Los ejemplos acerca de esto último se renovaron, naturalmente, pero no tanto como para dejar de sorprenderse, con el tratamiento mediático tras el discurso de Cristina, el sábado. Casi no había terminado de hablar y el título a cabeza de uno de los portales opositores ya era que la Presidenta había rechazado que existiese un “fin de ciclo”. No sólo que jamás dijo eso, sino que, bien escuchado sin ningún esfuerzo, en verdad advirtió sobre los riesgos de que justamente puedan perderse todas o algunas de las conquistas centrales. Lo que hizo fue preguntarse si quienes mentan eso, el fin de ciclo, en lugar de referirse a resultados electorales inminentes, no estarán haciéndolo respecto de acabar con el piso de medidas como la Asignación Universal por Hijo, la estatización de las AFJP u otras. Lo que Cristina se interrogó fue si el nudo de la cuestión no vendría a ser el retroceso hacia las fórmulas que hundieron al país. Previno que no es eterna y que la condición necesaria es empoderar al pueblo, y que éste adquiera una dinámica propia de organización, como garantía de que no le arrebatarán los logros. ¿Alguien podría negar que transformar esos conceptos literales en el rechazo a la existencia de un fin de ciclo es impudicia periodística barata? Entendámonos. Si se señala que la celebración fue con milicias populares, como citó ayer algún columnista, uno tiene el legítimo derecho a pensar que el autor de la frase incurre ya en enajenación de la realidad. Si auténticamente se infiere que el Gobierno no admite otra definición que la de “cueva de ladrones”, o símiles, también puede colegirse que el status ideológico de esa gente es patético. Pero al fin y al cabo, son interpretaciones personales que, digamos, se prestan a la discusión. En cambio, si alguien –nada menos que la Presidenta, para el caso– dice literalmente una cosa y le titulan que apuntó literalmente otra, no estamos hablando (antes que nada) de posicionamientos políticos ni de conjeturas afiebradas. Estamos hablando de una manipulación obscena que, más allá de la vergüenza que provoca en lo profesional, habla primariamente de la catadura moral de quienes se erigen en los moralistas de la Nación.
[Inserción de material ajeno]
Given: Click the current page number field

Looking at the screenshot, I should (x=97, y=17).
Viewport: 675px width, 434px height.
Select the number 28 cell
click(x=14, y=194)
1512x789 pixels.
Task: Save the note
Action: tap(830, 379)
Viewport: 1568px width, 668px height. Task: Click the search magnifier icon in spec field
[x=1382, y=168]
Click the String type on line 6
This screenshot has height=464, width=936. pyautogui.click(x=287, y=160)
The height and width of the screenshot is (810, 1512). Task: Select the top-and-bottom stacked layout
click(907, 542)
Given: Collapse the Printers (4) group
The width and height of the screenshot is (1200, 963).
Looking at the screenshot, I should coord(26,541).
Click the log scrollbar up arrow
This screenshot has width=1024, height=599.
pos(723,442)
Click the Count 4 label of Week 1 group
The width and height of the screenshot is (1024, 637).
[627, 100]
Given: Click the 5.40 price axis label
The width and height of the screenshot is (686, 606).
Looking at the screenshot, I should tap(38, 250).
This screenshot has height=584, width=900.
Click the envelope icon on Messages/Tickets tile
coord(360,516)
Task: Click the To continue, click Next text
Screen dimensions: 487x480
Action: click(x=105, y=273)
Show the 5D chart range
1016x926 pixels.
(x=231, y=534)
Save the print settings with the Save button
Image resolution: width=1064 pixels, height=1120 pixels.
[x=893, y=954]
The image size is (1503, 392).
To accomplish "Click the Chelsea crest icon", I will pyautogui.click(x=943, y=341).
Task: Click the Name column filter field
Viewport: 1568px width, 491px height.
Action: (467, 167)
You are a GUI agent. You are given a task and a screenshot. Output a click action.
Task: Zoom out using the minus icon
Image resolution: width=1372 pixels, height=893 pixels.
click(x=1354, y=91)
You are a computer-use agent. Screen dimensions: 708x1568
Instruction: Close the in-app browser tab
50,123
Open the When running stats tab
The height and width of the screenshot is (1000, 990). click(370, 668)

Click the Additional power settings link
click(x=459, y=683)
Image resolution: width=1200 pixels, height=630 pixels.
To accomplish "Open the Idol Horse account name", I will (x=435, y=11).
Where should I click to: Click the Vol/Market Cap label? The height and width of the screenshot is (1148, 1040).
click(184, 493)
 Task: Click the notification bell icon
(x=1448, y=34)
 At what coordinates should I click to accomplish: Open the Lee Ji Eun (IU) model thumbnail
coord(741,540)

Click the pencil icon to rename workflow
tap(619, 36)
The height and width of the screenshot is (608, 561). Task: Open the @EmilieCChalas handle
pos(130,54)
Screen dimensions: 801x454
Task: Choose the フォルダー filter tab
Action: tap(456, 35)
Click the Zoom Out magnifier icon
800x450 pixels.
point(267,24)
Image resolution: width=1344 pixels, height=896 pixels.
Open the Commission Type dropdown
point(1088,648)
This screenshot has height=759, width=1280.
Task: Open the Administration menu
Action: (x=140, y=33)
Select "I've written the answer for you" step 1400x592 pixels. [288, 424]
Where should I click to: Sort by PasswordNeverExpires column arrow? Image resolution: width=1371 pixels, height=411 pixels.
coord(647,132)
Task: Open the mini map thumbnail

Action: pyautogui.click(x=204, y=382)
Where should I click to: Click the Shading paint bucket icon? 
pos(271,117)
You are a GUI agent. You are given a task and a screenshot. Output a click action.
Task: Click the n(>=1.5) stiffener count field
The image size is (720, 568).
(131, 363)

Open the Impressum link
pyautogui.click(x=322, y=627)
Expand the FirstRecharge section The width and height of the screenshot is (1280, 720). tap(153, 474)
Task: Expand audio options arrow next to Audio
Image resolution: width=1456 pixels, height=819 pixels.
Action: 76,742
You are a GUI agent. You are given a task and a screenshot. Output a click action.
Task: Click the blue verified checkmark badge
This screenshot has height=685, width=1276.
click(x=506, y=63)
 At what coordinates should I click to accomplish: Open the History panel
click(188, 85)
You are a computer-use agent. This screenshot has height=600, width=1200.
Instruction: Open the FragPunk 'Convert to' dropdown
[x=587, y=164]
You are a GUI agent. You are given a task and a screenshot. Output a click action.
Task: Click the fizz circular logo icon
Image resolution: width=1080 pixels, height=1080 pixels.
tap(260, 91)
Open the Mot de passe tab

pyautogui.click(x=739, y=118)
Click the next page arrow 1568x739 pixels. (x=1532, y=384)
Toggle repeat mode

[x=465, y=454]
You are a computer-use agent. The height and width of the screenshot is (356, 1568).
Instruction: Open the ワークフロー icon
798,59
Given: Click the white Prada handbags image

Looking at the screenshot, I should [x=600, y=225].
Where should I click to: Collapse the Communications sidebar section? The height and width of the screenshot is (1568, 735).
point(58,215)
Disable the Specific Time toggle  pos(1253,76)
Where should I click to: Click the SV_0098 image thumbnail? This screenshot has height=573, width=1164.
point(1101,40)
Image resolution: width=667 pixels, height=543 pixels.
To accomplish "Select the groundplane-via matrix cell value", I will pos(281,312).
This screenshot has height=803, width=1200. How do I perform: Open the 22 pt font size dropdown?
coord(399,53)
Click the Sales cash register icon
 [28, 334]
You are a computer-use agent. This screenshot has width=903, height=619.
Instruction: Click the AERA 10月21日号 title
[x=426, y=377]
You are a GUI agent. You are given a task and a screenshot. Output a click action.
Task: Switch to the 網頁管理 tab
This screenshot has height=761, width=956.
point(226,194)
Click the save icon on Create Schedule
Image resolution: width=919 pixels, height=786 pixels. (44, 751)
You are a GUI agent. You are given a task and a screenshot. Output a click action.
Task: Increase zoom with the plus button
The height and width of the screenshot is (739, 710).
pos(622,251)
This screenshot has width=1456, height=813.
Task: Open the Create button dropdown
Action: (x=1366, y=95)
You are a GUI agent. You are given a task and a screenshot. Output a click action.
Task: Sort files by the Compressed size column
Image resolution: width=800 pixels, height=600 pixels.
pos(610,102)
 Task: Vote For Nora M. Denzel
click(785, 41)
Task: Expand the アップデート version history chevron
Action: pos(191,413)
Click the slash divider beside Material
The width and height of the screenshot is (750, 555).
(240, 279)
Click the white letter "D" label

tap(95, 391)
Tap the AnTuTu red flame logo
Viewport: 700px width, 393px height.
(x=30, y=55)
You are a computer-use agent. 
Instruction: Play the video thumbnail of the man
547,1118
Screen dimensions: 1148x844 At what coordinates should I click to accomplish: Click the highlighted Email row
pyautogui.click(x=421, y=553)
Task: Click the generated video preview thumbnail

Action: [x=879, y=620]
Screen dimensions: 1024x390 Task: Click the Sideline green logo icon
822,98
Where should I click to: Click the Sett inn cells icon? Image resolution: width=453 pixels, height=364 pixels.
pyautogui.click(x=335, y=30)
Es probable, por no decir seguro, que reacciones o maniobras de esta naturaleza respondan al grado de impotencia que exhibe el arco rival en cuanto a presentar una opción creíble, expansiva, aglutinadora. Y es igual de probable o seguro que la manifestación del sábado haya provocado, en ese espacio antagonista, la comprobación –reprimida pero incontenible– de que el Gobierno conserva energía para dar batalla. Dirán, como dijeron y continuarán sosteniendo, que todo pasa por la 9 de Julio alfombrada de micros, por el choripán, por los planes sociales, por la extorsión, por el aparateo. Por las milicias pseudocamporistas que nos arrastrarán a ser Cuba o Venezuela. Pero puestos frente al espejo que ocultan, ni ellos se lo creen.
Es ése un paso insuficiente pero nada menor: por lo general, terminan ganando quienes están convencidos, por obra de cómo les va y de la comparación con cómo les iba.